- Problem statement
What you write must be the lines from the one holding "The image size is (815, 392)." through the final line of the records below, reproduced exactly, minus the pictures.

- Dataset records
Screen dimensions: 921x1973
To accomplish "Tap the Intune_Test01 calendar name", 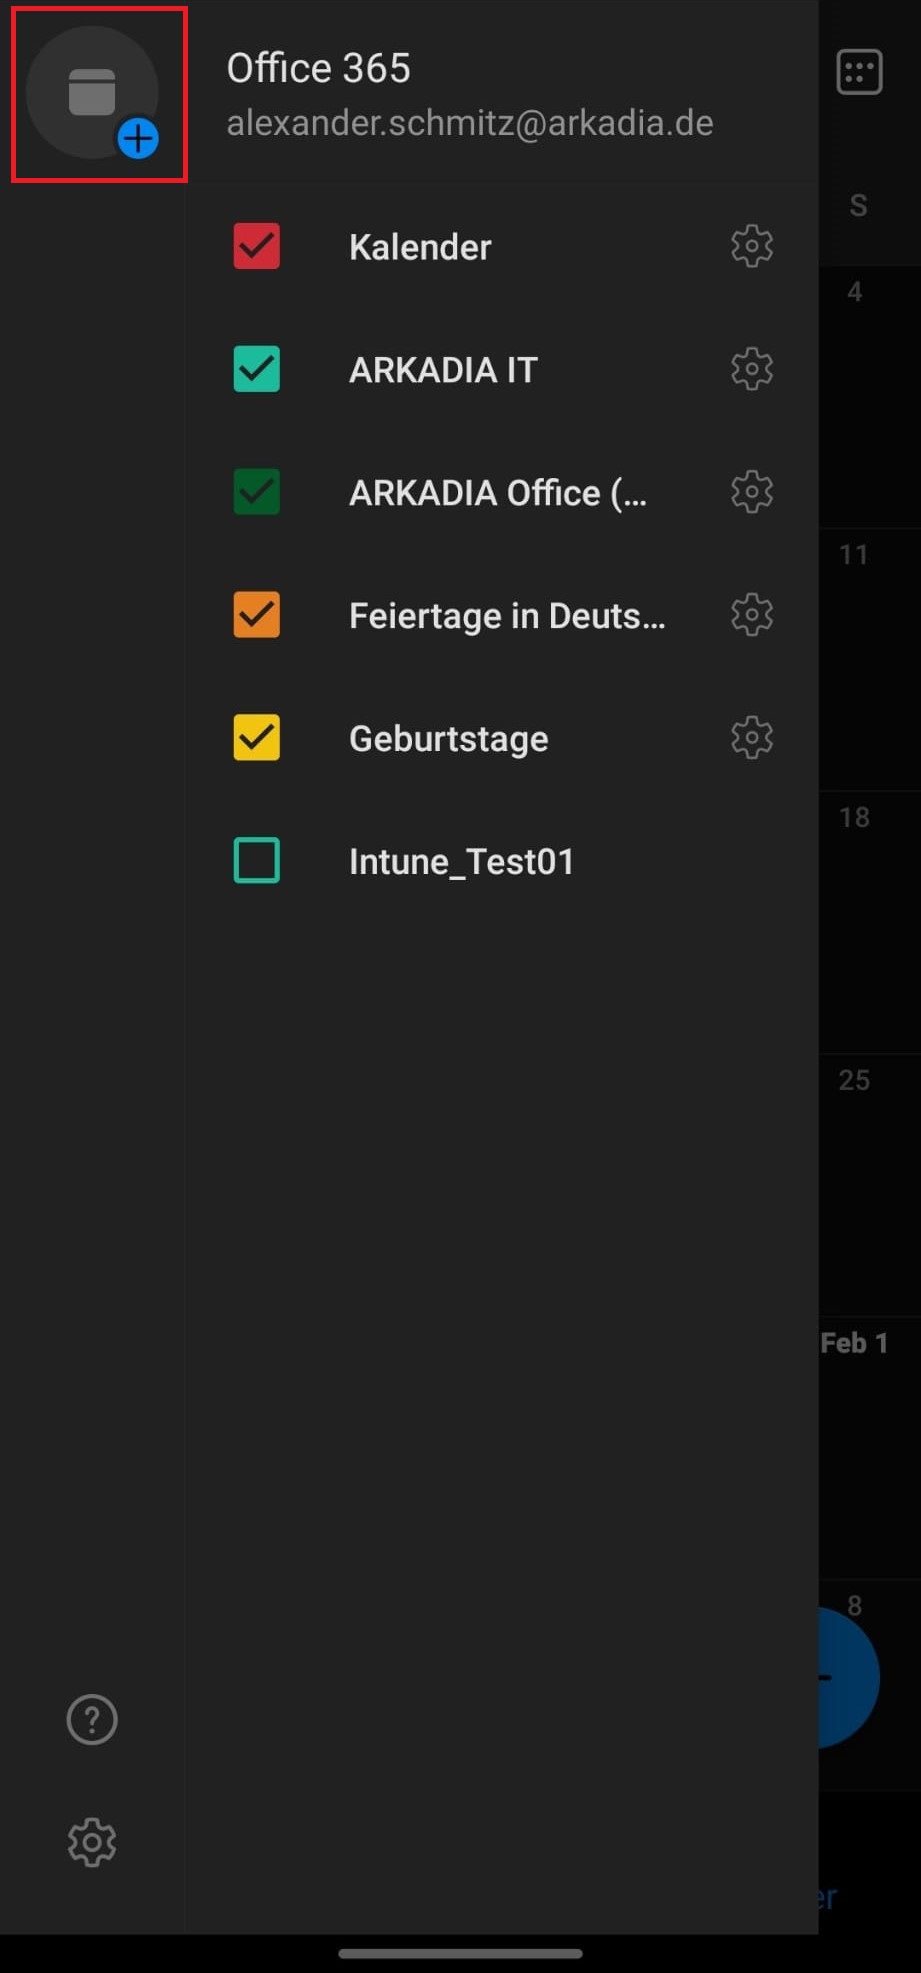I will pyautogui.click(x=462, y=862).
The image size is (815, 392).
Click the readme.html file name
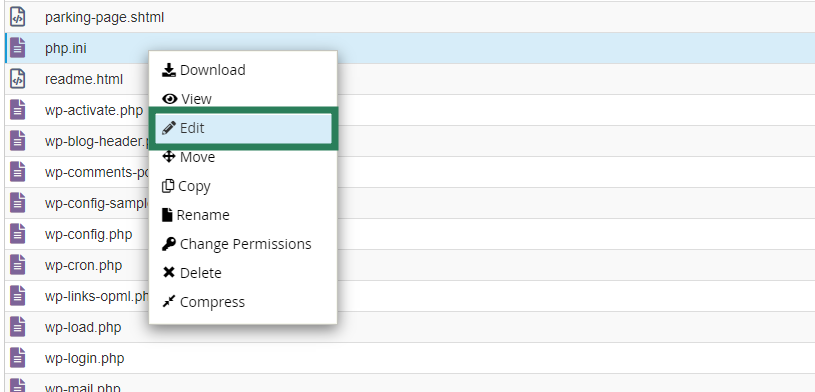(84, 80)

- Answer to the exercise
The image size is (815, 392).
Click the readme.html file name
(84, 80)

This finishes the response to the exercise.